- **Problem**: Rewrite the entries that begin at the line containing "Click the Twitter bird icon" and stop after the line containing "pos(710,145)", replacing "header" with "heading" and leaving everything else unchanged.

Source data
········
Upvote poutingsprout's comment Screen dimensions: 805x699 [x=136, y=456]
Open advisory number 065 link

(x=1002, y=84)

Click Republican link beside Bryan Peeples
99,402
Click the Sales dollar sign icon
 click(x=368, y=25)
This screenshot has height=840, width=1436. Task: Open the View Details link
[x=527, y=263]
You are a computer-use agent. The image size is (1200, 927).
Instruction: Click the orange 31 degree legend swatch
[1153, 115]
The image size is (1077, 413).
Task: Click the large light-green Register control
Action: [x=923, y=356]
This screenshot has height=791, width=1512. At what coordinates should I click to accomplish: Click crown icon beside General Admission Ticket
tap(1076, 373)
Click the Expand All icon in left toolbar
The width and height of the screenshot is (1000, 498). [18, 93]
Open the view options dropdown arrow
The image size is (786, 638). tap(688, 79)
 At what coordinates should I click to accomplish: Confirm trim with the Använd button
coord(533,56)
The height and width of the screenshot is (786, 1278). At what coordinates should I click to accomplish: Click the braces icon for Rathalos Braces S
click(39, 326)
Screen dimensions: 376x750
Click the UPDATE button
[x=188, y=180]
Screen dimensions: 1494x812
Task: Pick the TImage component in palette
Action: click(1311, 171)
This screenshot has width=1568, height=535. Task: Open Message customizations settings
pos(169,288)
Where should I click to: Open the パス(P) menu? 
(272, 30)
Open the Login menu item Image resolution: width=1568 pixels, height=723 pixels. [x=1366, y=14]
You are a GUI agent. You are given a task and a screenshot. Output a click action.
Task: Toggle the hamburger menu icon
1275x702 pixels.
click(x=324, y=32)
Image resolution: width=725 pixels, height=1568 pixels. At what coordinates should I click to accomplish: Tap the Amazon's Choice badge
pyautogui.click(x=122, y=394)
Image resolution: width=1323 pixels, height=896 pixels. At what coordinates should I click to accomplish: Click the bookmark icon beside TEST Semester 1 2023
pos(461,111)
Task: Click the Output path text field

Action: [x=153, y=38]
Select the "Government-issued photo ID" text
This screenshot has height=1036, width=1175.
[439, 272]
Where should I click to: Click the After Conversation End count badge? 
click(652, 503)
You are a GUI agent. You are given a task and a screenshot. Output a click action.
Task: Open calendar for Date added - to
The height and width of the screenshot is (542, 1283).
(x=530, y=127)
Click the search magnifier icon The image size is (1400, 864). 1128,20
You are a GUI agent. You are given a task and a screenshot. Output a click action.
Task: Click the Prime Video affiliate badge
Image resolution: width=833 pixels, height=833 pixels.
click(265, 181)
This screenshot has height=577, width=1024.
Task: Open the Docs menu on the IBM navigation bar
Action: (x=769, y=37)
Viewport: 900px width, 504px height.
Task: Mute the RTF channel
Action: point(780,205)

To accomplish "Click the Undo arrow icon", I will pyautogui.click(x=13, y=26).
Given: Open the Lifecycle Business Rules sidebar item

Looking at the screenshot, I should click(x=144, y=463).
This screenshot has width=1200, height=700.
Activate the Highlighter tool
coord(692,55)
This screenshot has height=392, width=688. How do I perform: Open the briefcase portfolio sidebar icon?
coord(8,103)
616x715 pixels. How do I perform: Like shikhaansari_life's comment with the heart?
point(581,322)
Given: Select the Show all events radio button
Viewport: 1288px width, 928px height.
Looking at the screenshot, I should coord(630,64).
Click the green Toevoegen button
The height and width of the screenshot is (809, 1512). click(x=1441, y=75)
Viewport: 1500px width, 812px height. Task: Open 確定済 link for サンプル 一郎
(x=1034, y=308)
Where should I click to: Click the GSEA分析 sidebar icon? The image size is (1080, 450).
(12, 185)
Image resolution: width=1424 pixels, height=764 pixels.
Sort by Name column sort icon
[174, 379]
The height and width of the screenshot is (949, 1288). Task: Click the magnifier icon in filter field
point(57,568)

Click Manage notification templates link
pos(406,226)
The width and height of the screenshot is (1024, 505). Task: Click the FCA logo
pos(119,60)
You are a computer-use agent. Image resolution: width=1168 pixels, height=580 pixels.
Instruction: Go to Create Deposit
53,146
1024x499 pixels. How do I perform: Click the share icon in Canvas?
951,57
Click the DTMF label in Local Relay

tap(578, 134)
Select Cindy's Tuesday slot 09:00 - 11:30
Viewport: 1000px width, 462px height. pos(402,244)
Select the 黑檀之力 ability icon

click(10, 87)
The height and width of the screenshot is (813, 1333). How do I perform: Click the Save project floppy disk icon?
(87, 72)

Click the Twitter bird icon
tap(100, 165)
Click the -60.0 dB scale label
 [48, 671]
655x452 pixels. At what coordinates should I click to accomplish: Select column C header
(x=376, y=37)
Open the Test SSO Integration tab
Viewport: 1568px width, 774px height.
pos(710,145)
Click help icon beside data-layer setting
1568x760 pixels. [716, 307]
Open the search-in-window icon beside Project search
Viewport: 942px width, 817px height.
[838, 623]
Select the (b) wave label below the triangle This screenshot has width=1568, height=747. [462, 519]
········
- **Exercise output**:
Click the Twitter bird icon
tap(100, 165)
Click the -60.0 dB scale label
 [48, 671]
655x452 pixels. At what coordinates should I click to accomplish: Select column C heading
(x=376, y=37)
Open the Test SSO Integration tab
Viewport: 1568px width, 774px height.
pos(710,145)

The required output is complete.